The court continued that "We find that Orsini’s affidavit  constituted inadmissible  hearsay  and, as  such, could not support LaSalle’s motion for summary judgment..."
Orsini did not know who, how, or when the data entries were made into Home Loan Services’s computer system. He could not state if the records were made in the regular course of business. He relied on date supplied by Litton Loan Servicing, with whose procedures he was even less familiar. Orsini could state that  the  data  in the affidavit was accurate only insofar as it replicated the numbers derived from the company’s computer system. Despite Orsini’s intimate knowledge of how his company’s computer system works, he had no knowledge of how that data was produced, and he was not competent to authenticate that data. Accordingly, Orsini’s statements could not be admitted under  section 90.803(6)(a),  and the affidavit of indebtedness constituted inadmissible hearsay.
On a separate issue in this appeal, the court stated:
The trial court also entered sanctions against appellants’ counsel for filing a “form  affidavit” from  an expert, Rita  Lord, who opined on the ability of lay persons to distinguish between original and high-quality copies  of promissory notes. Lord did not represent in the affidavit that she reviewed the  papers  at  issue in this case.  Nevertheless, the trial court was distressed by appellants’ counsel’s habit  of  filing  “the  same affidavit in ten different cases, when [Lord] hasn’t seen the documents in this case.” The court awarded LaSalle its reasonable attorney’s fees for having to file a motion to strike Lord’s affidavit.
The trial court did not make any specific findings of bad faith on the record, and the sanctions order must be reversed without prejudice....“Upon remand, should the  court  be  asked to  reconsider  the  issue,  any  future  hearing and order must comply with the requirements of Moakley.” [citation omitted].
The opinion was discussed in THIS Daily Business Review article titled "4th DCA bars affidavit over failure to verify" [subscription required].
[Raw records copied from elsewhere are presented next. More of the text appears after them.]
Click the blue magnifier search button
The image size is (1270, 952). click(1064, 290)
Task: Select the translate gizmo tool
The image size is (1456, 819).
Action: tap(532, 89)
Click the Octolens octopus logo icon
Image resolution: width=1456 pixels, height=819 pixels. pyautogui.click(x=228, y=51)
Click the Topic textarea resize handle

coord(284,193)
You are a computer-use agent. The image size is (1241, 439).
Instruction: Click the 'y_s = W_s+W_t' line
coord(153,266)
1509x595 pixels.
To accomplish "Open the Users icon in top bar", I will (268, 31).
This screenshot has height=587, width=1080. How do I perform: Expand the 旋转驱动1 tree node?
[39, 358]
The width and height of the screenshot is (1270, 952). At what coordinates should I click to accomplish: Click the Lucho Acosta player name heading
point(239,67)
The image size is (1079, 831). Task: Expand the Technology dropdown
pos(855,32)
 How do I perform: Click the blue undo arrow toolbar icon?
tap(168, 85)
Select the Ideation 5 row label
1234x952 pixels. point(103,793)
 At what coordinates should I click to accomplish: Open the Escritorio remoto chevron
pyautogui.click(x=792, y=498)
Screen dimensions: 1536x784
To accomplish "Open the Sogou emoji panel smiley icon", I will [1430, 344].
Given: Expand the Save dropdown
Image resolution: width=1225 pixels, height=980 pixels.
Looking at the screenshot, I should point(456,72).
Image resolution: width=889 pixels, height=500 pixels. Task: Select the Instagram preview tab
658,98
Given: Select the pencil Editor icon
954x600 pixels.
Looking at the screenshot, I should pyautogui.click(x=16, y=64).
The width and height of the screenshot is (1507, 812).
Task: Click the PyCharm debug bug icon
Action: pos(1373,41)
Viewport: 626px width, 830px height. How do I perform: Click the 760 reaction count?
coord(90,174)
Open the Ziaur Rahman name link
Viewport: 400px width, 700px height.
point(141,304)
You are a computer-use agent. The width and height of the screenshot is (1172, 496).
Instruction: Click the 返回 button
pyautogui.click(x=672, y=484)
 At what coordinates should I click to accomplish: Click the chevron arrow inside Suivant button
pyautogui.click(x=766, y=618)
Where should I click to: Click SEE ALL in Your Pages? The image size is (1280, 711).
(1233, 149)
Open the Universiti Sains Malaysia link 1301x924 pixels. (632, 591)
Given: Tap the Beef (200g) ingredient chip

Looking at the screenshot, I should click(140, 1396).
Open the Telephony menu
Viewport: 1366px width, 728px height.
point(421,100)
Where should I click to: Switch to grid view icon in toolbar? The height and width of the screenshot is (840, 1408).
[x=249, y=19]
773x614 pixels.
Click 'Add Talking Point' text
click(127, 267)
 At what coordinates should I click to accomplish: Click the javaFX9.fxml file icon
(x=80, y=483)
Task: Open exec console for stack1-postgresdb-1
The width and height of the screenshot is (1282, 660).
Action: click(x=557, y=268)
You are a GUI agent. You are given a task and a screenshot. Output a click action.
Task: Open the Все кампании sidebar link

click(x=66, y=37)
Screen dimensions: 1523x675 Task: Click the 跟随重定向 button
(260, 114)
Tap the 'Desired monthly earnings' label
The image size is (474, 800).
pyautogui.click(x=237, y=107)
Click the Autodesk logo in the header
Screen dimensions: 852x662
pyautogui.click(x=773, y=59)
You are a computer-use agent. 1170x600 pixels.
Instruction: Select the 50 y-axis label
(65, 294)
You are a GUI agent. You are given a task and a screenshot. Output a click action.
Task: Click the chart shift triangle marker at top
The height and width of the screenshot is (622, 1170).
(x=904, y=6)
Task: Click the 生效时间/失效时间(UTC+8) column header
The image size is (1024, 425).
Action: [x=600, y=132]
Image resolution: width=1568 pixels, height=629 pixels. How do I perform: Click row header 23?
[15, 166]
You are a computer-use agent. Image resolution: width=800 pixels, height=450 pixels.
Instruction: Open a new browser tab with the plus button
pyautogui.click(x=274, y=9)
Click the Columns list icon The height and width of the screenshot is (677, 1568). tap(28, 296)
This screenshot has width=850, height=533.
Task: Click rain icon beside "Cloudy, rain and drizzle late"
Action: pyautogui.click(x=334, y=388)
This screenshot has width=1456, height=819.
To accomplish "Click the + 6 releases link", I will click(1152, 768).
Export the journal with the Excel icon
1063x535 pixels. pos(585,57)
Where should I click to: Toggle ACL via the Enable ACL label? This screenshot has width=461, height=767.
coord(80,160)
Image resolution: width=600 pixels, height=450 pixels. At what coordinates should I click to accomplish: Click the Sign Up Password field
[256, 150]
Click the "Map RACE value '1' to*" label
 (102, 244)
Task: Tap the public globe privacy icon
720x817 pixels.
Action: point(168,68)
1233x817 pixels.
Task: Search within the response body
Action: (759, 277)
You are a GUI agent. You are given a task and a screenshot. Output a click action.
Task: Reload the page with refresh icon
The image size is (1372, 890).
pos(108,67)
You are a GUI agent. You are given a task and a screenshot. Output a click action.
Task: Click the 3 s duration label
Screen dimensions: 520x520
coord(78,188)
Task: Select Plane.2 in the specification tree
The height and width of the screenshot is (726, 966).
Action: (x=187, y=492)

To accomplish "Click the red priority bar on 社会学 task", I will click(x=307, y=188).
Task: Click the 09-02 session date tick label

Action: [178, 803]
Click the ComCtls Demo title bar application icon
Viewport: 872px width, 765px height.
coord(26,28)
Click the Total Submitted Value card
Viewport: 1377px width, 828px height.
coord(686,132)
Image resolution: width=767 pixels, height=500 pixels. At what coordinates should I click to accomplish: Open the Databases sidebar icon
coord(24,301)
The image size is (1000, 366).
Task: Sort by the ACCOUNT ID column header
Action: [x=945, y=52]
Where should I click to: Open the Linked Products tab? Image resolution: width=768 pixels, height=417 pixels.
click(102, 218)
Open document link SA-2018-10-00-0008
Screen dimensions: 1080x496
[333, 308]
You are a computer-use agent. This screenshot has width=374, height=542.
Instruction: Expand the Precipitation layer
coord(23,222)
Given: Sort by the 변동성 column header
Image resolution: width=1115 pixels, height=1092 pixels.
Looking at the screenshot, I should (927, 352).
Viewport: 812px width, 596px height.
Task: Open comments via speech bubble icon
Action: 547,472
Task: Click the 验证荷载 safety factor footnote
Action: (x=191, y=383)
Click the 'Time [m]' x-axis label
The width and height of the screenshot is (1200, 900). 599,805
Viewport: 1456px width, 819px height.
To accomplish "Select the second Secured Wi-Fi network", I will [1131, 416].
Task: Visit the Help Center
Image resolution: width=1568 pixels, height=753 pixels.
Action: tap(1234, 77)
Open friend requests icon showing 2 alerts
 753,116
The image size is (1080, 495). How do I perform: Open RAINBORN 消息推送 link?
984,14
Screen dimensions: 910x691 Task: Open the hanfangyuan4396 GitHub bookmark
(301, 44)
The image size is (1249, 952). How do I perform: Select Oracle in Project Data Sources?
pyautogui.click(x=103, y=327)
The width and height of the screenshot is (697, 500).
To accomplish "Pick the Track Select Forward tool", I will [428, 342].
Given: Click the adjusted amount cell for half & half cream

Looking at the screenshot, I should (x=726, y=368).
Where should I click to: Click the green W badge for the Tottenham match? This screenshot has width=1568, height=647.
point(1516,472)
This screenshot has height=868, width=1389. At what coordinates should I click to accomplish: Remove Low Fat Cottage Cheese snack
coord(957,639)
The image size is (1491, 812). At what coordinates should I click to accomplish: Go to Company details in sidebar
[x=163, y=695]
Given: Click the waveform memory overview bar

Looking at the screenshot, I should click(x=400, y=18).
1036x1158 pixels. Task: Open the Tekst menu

Subrogation Is Not Available To An Amount Greater Than Paid By Insurer

In McCabe v. Florida Power and Light Company (4D10-1306), the "Plaintiff  received the policy limits  from his  homeowner’s insurer and FIGA for his  losses, as well as an additional $15,000 from FPL,  totaling $296,900. He never signed a full  release  in  favor of his insurance company, FIGA, or FPL for  the loss. In this action, Plaintiff sought over $600,000 in itemized damages, executed an affidavit, and gave a deposition with regard thereto."

The court stated that "the  insurer’s and FIGA’s satisfaction and releases do not bind Plaintiff even if FPL may be entitled to a collateral source set-off at some future point in the proceedings. An insurer and  successor in interest may subrogate to the rights of its insured but subrogation 'is not available to an extent greater than the amount paid by the insurer, and then only after the insured has been fully indemnified'.”

Ultimately, the court held that:
(1)  the circuit  court erred in granting final summary judgment, as  the amount of damages is a fact still in dispute; and (2) the insurer’s and FIGA’s (the Florida Insurance Guaranty Association) satisfaction and releases do not bind Plaintiff even if FPL may be entitled  to a collateral source set-off at some  future point in the proceedings.